Begin with the line holding "Where should I" and end with the last line of the records below. Set down exactly those lines and leave out every picture.

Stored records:
________________________________________

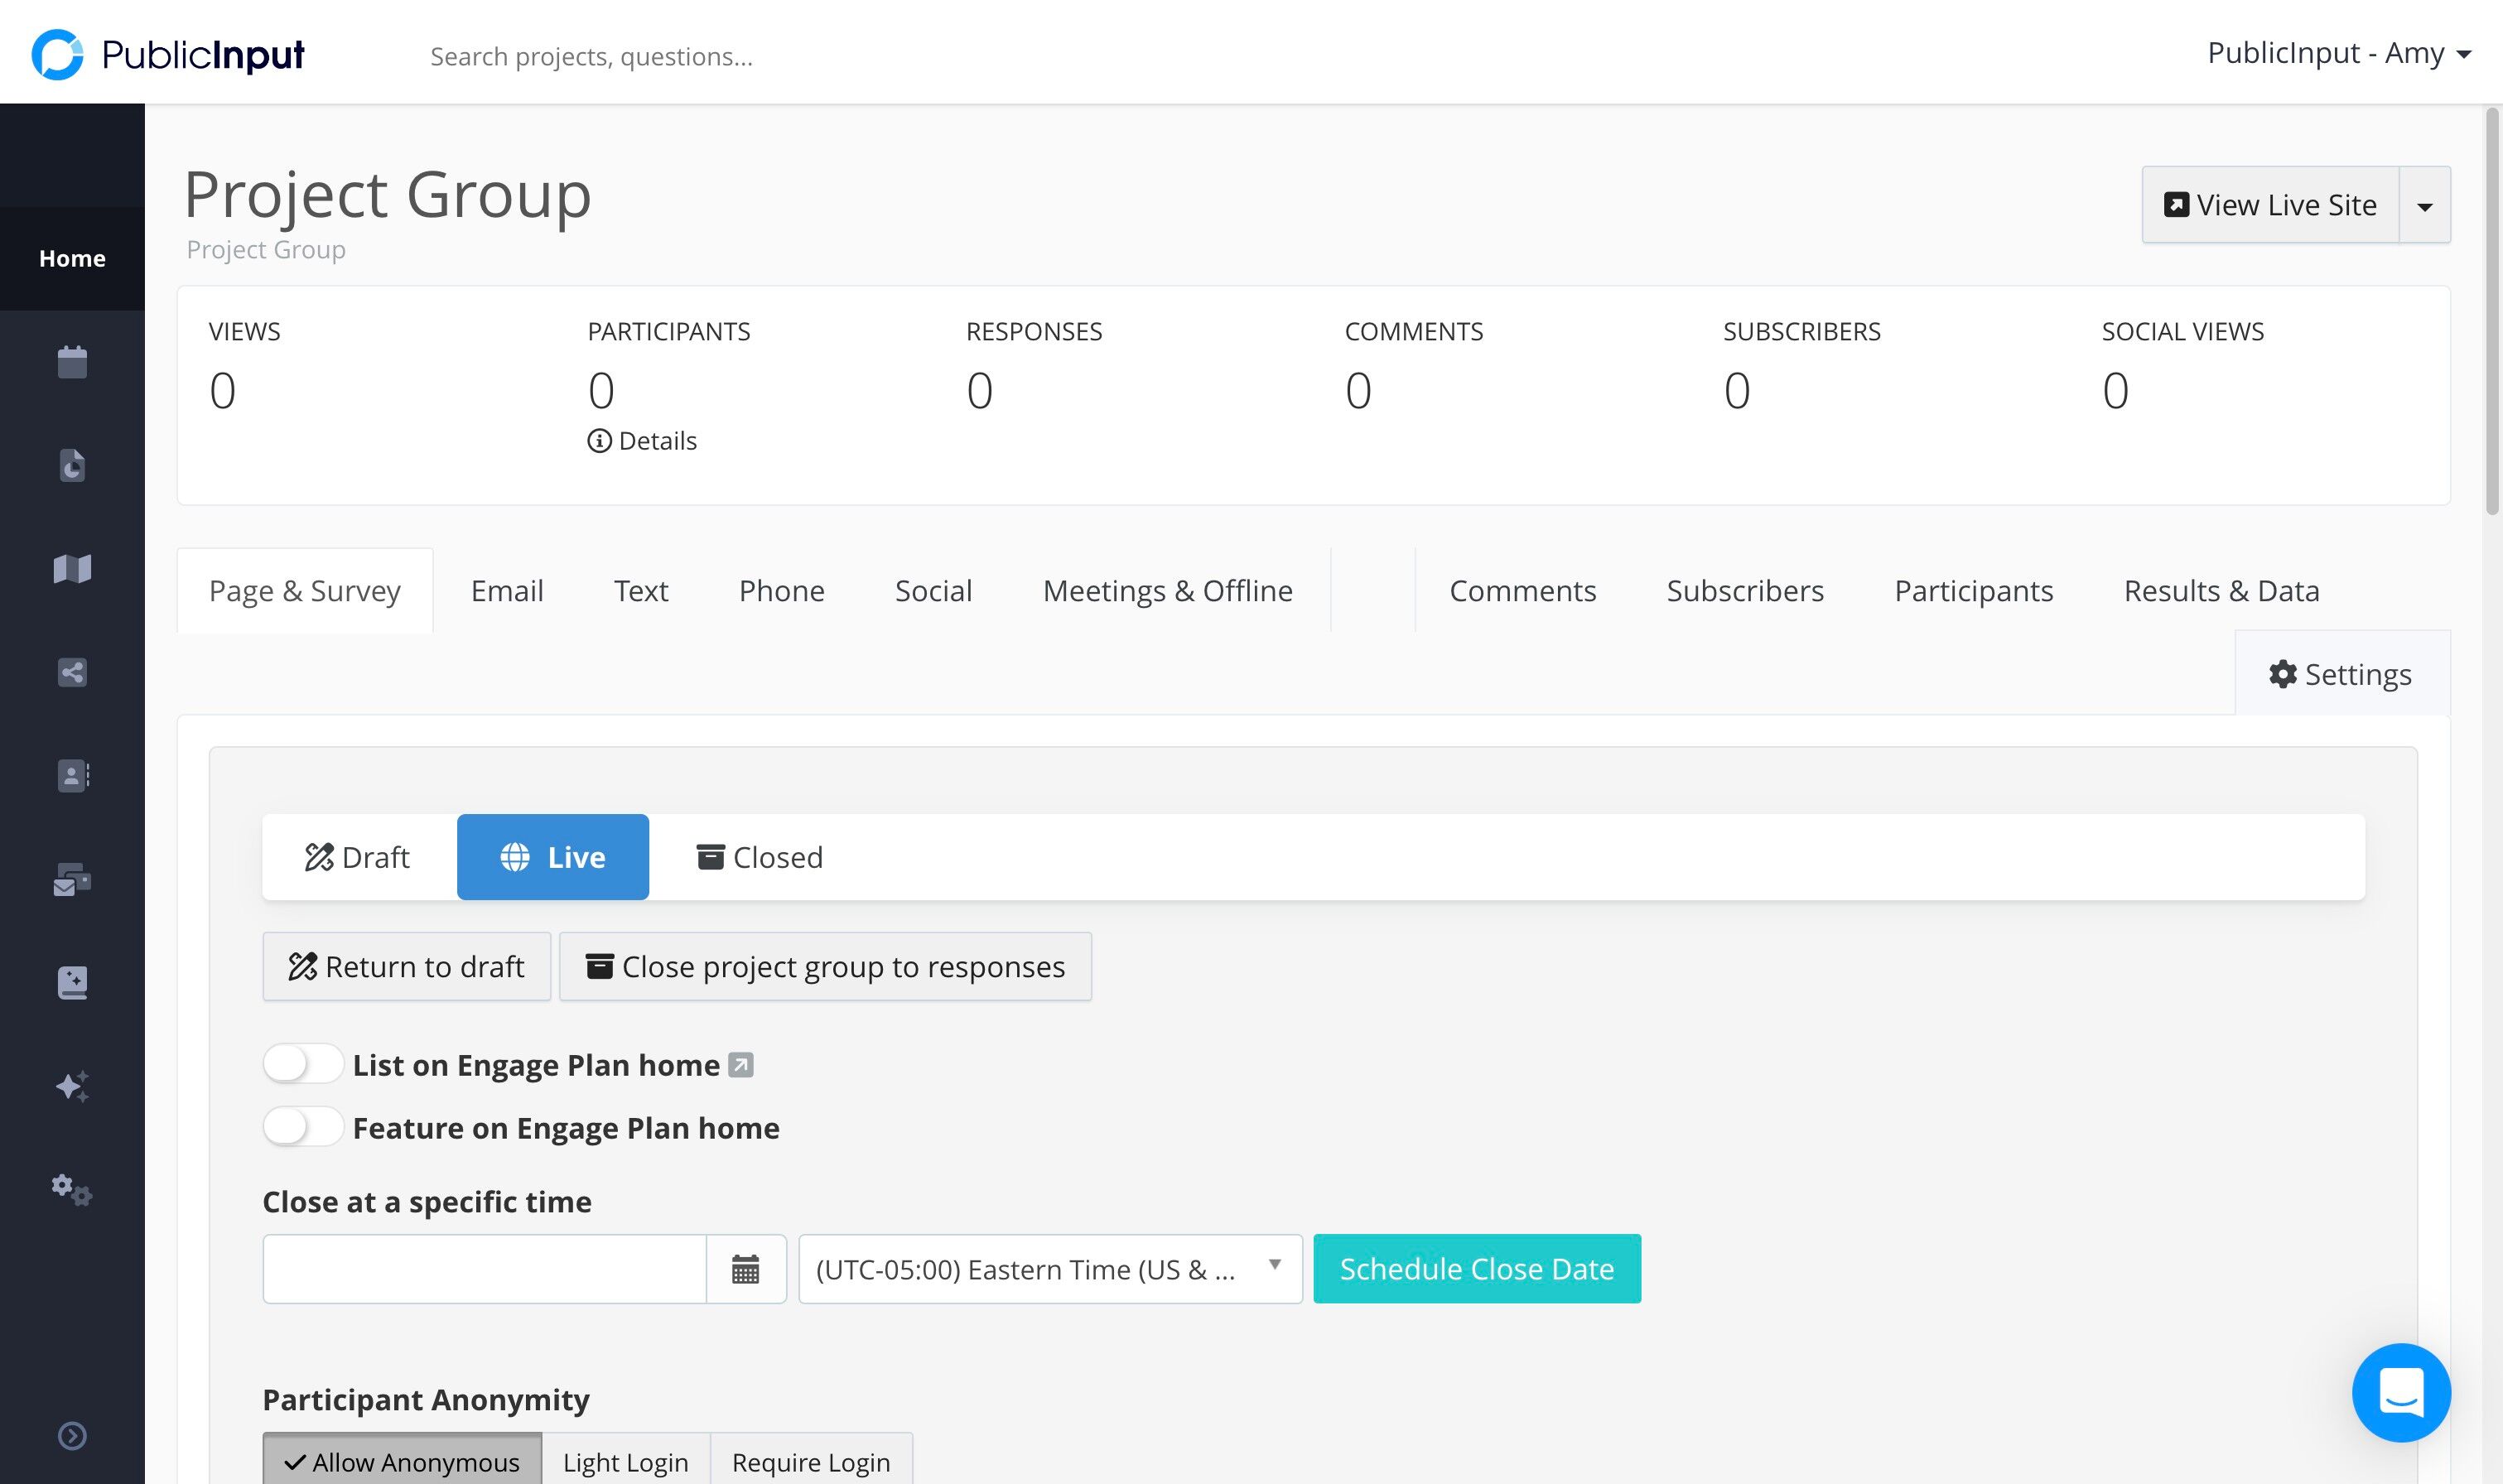The height and width of the screenshot is (1484, 2503).
Task: Open the AI sparkles icon in the sidebar
Action: click(72, 1086)
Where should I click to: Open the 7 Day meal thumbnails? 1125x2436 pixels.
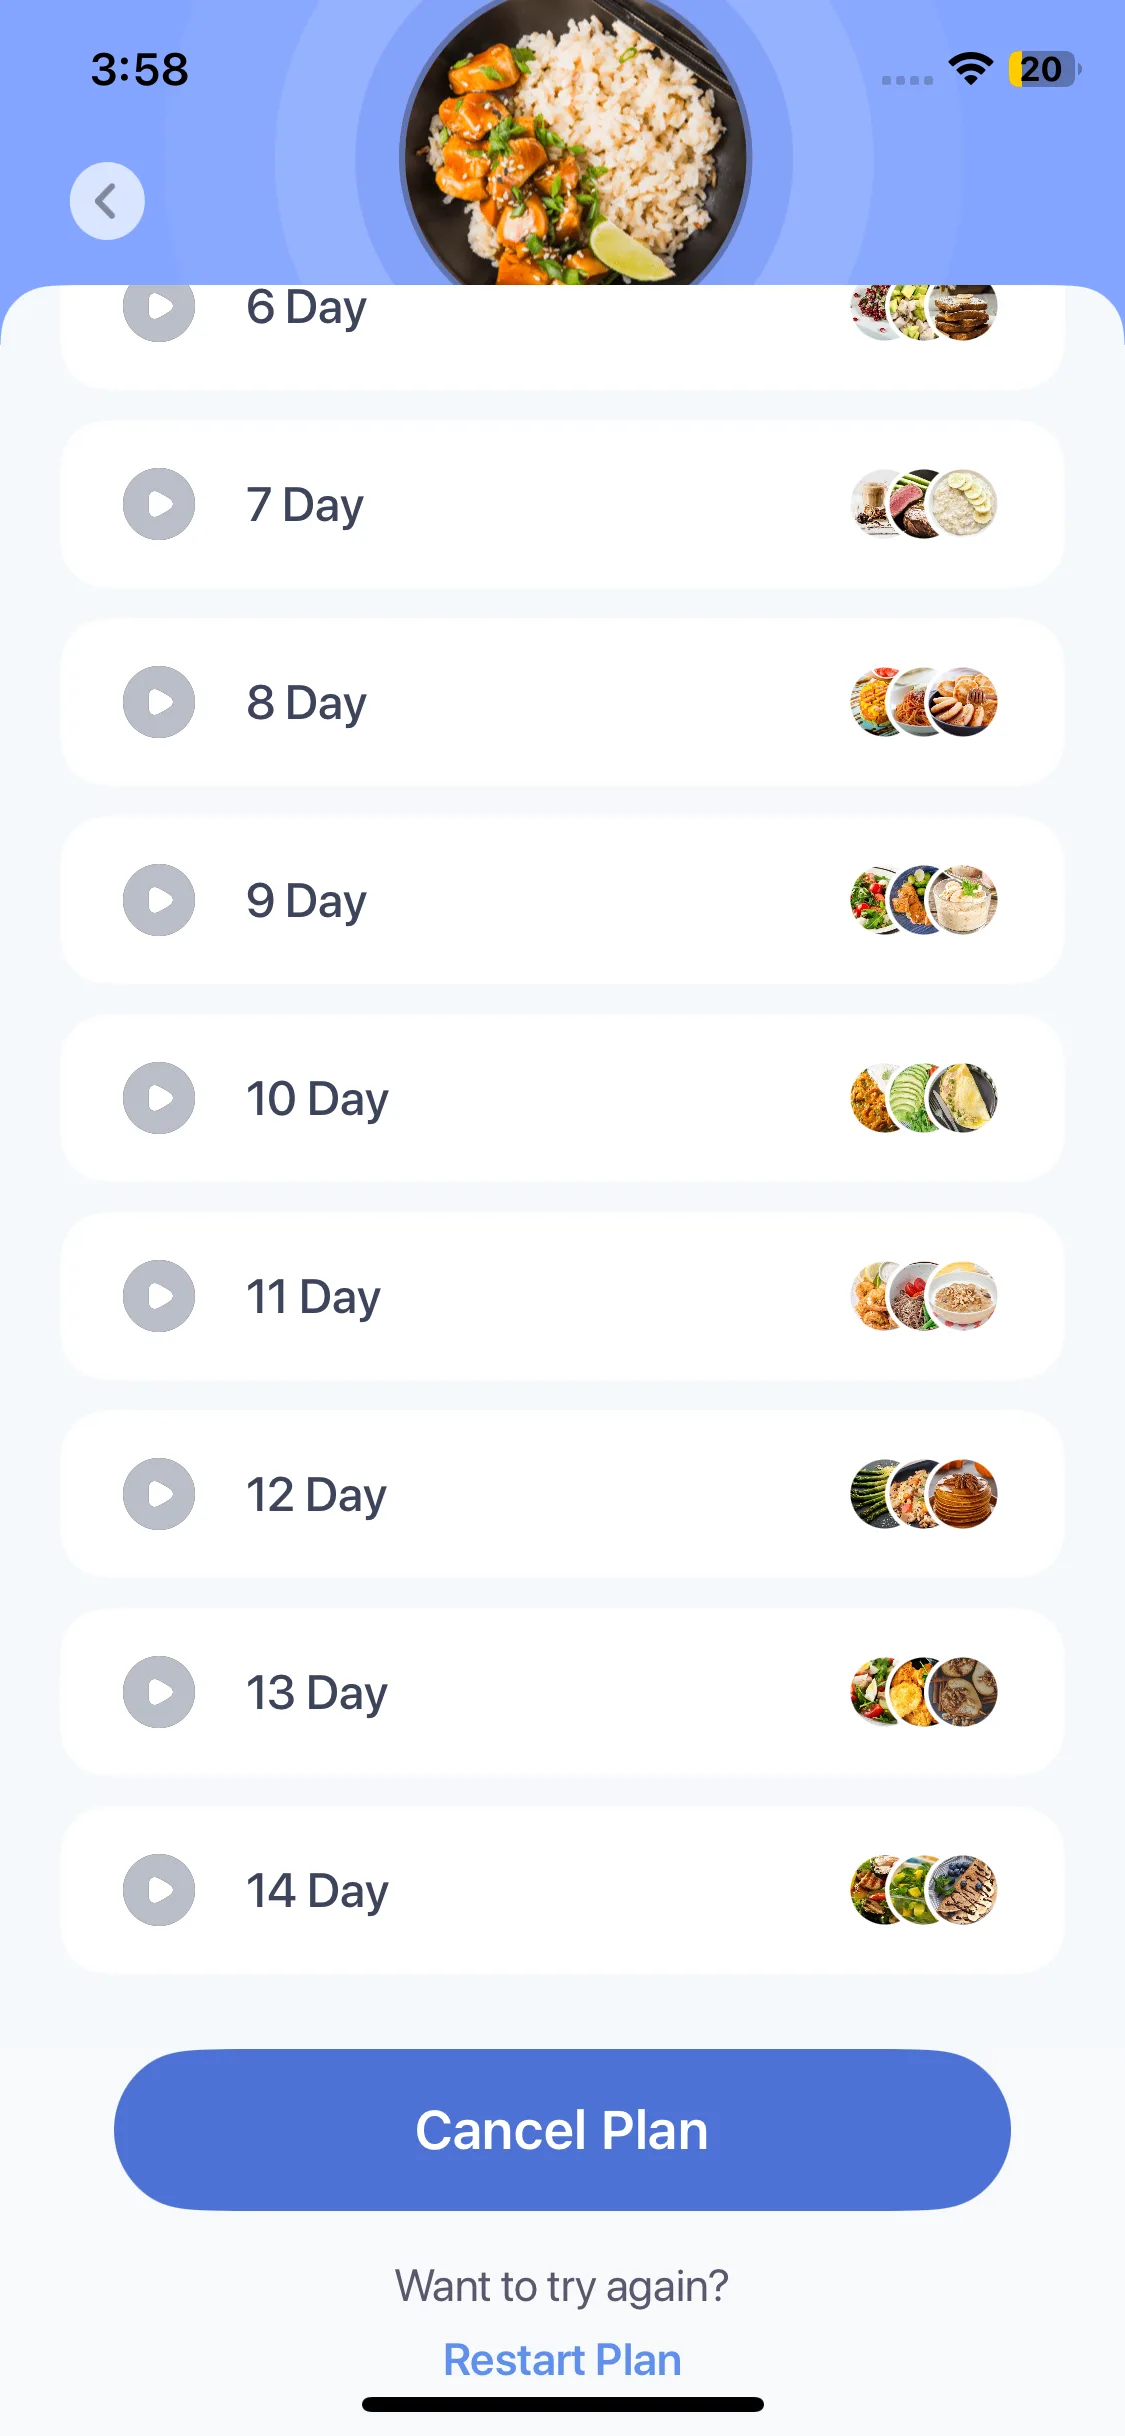[924, 504]
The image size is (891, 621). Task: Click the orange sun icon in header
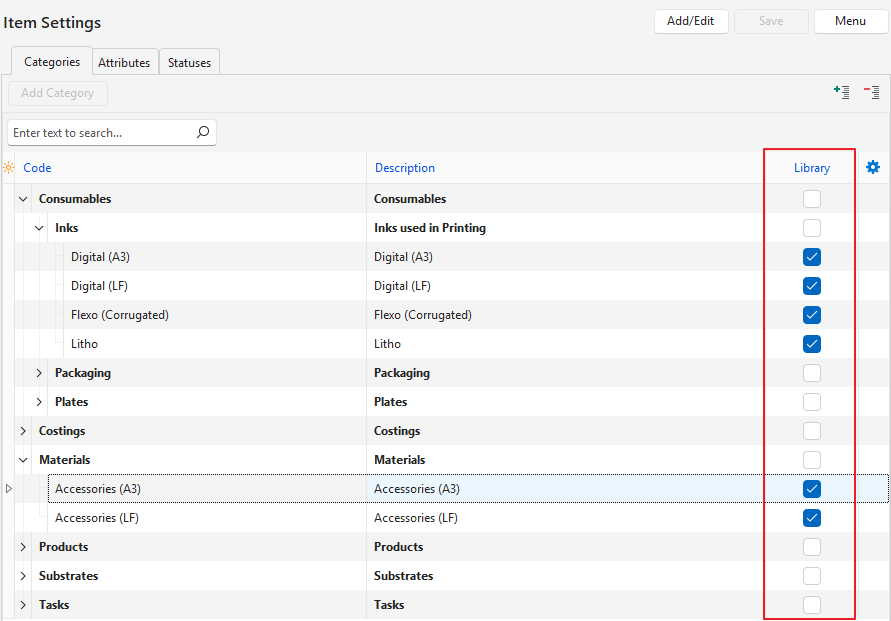(x=9, y=168)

________________________________________

Answer -
Where should I click to: Open the 7 Day meal thumbnails? 1125x2436 pixels.
[924, 504]
The image size is (891, 621). Task: Click the orange sun icon in header
(x=9, y=168)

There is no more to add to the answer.